Probably will spend the day skiing. I can drink anywhere.


----------



## bvibert (Apr 19, 2011)

Might be able to pull this one off!


----------



## powbmps (Apr 19, 2011)

Awwww man.  I'm on the fence.  Too much shit to do, but with a May 1st closing date, it's my last chance to ski some bumps.


----------



## Greg (Apr 20, 2011)

powbmps said:


> Awwww man.  I'm on the fence.  Too much shit to do, but with a May 1st closing date, it's my last chance to ski some bumps.



DO IT! Plenty of time for other stuff. I'm actually planning to get up to Killington early with the big man and we're going to chill at the pancake place at the bottom of the acces road until it softens. Is that place still there/open?

now calling for highs in the 50's and cloudy, but plenty of time for that forecast to improve. Which it will. Believe it.


----------



## bvibert (Apr 20, 2011)

Greg said:


> now calling for highs in the 50's and cloudy, but plenty of time for that forecast to improve. Which it will. Believe it.



Hells yeah!


----------



## Greg (Apr 20, 2011)

bvibert said:


> Hells yeah!



I think the madriverjack approach to a ski day is in order for Monday.
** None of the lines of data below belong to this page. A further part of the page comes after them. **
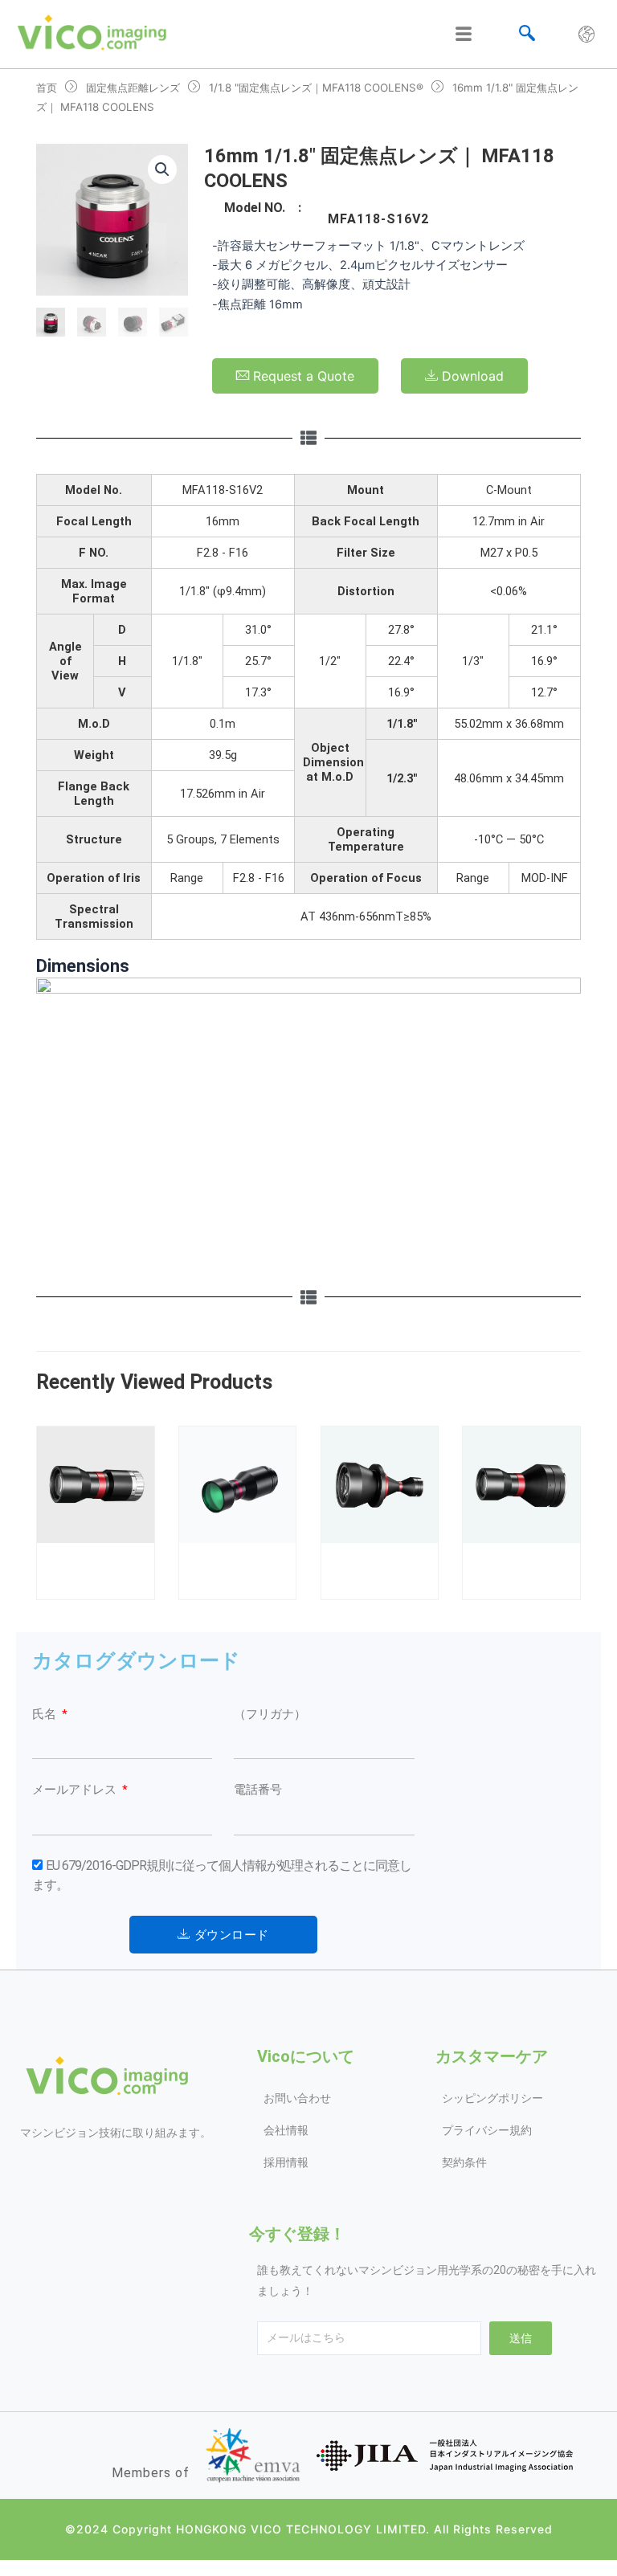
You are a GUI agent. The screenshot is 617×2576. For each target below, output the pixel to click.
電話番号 (258, 1789)
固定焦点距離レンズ (133, 87)
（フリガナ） (270, 1714)
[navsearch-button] (527, 34)
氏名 (45, 1714)
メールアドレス (76, 1789)
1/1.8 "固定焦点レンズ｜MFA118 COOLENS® (316, 87)
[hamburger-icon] (463, 34)
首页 (46, 87)
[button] (162, 169)
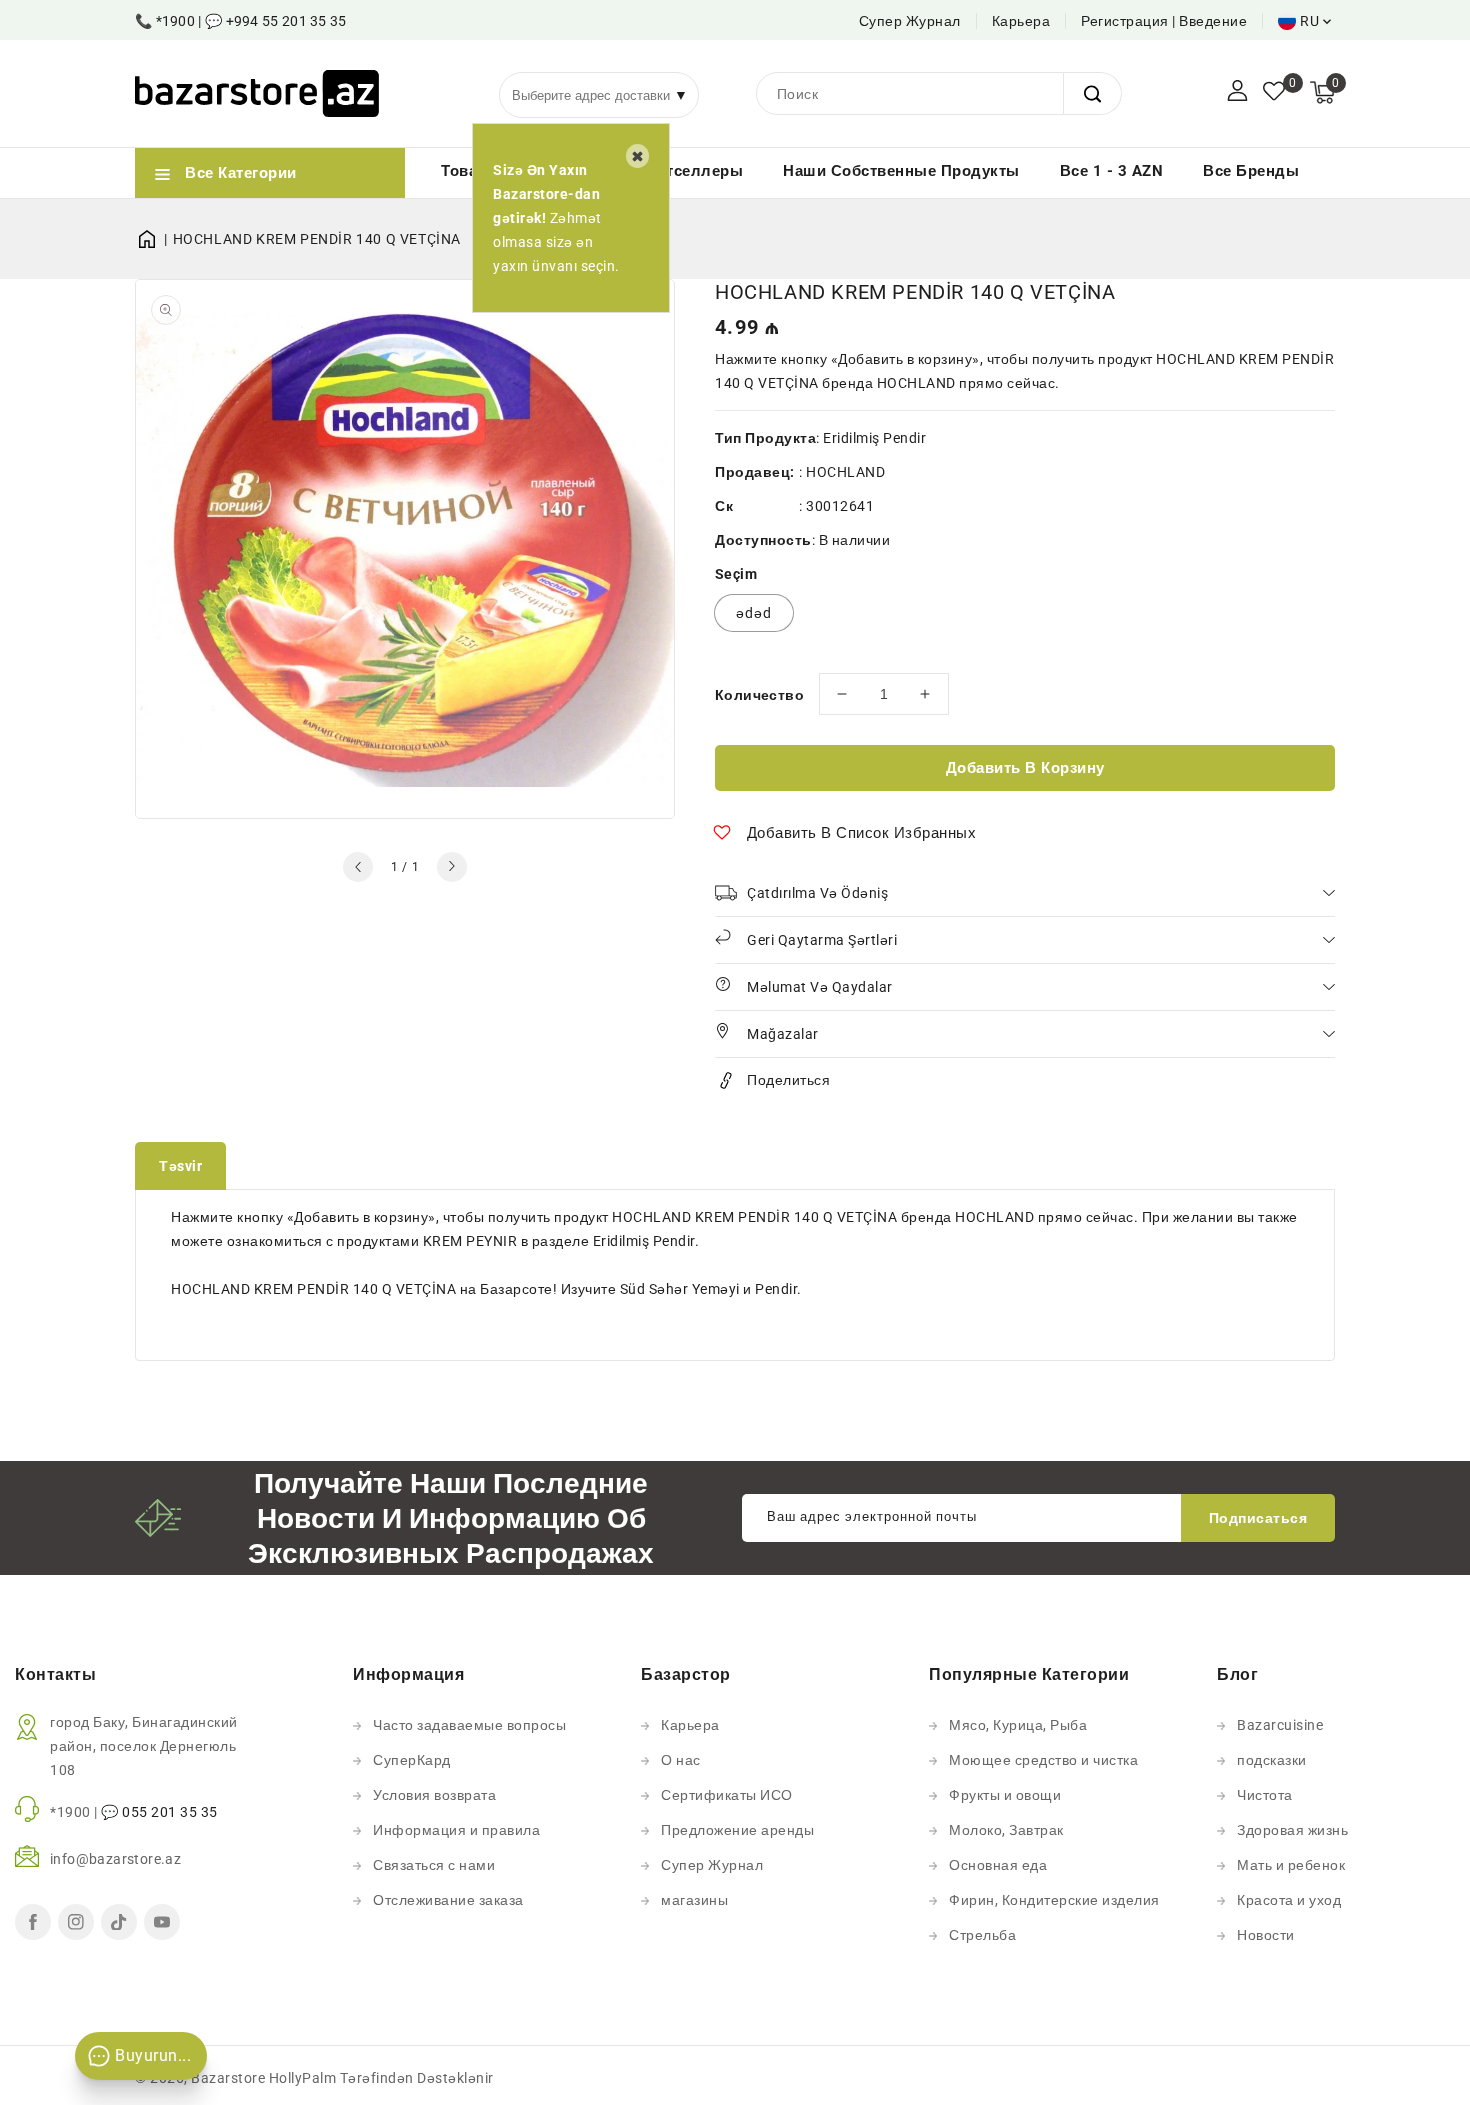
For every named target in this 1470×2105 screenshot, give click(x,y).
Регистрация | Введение (1164, 21)
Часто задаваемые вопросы (469, 1725)
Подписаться (1258, 1518)
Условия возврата (434, 1795)
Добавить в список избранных (862, 833)
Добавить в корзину (1025, 768)
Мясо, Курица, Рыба (1018, 1725)
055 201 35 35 (170, 1812)
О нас (681, 1760)
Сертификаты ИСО (727, 1795)
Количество (759, 695)
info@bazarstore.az (115, 1859)
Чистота (1265, 1795)
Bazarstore (228, 2078)
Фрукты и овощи (1005, 1795)
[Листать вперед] (452, 867)
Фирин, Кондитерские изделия (1054, 1900)
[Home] (154, 239)
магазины (694, 1900)
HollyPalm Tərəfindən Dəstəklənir (381, 2078)
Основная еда (998, 1865)
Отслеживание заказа (448, 1900)
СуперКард (412, 1760)
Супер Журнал (910, 21)
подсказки (1272, 1760)
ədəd (754, 613)
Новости (1266, 1935)
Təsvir (180, 1166)
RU (1309, 21)
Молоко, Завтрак (1006, 1830)
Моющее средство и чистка (1043, 1760)
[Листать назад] (358, 867)
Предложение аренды (737, 1830)
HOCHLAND (845, 472)
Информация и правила (456, 1830)
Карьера (1021, 21)
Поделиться (788, 1080)
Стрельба (982, 1935)
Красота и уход (1289, 1900)
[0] (1274, 93)
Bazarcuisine (1280, 1725)
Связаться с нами (434, 1865)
We'll hit up the pancake place early and then go camp out in the lot with some shwag beers until it softens and we get inspired to ski. Sounds like a perfect way to end the season to me.
:dunce::dunce:


----------



## Puck it (Apr 20, 2011)

Can I join CT crew if the day looks good?


----------



## Greg (Apr 21, 2011)

Puck it said:


> Can I join CT crew if the day looks good?



Why would you feel like you needed to ask?


----------



## mondeo (Apr 21, 2011)

Greg said:


> DO IT! Plenty of time for other stuff. I'm actually planning to get up to Killington early with the big man and we're going to chill at the pancake place at the bottom of the acces road until it softens. Is that place still there/open?
> 
> now calling for highs in the 50's and cloudy, but plenty of time for that forecast to improve. Which it will. Believe it.


The pancake place near the Comfort Inn? Closed for the season.


----------



## Puck it (Apr 21, 2011)

Greg said:


> Why would you feel like you needed to ask?



Being polite.


----------



## Black Phantom (Apr 21, 2011)

Greg said:


> I think the madriverjack approach to a ski day is in order for Monday. We'll hit up the pancake place early and then go camp out in the lot with some shwag beers until it softens and we get inspired to ski. Sounds like a perfect way to end the season to me.
> :dunce::dunce:



Where will you be drinking your shwag beers? :razz:


----------



## Greg (Apr 21, 2011)

mondeo said:


> The pancake place near the Comfort Inn? Closed for the season.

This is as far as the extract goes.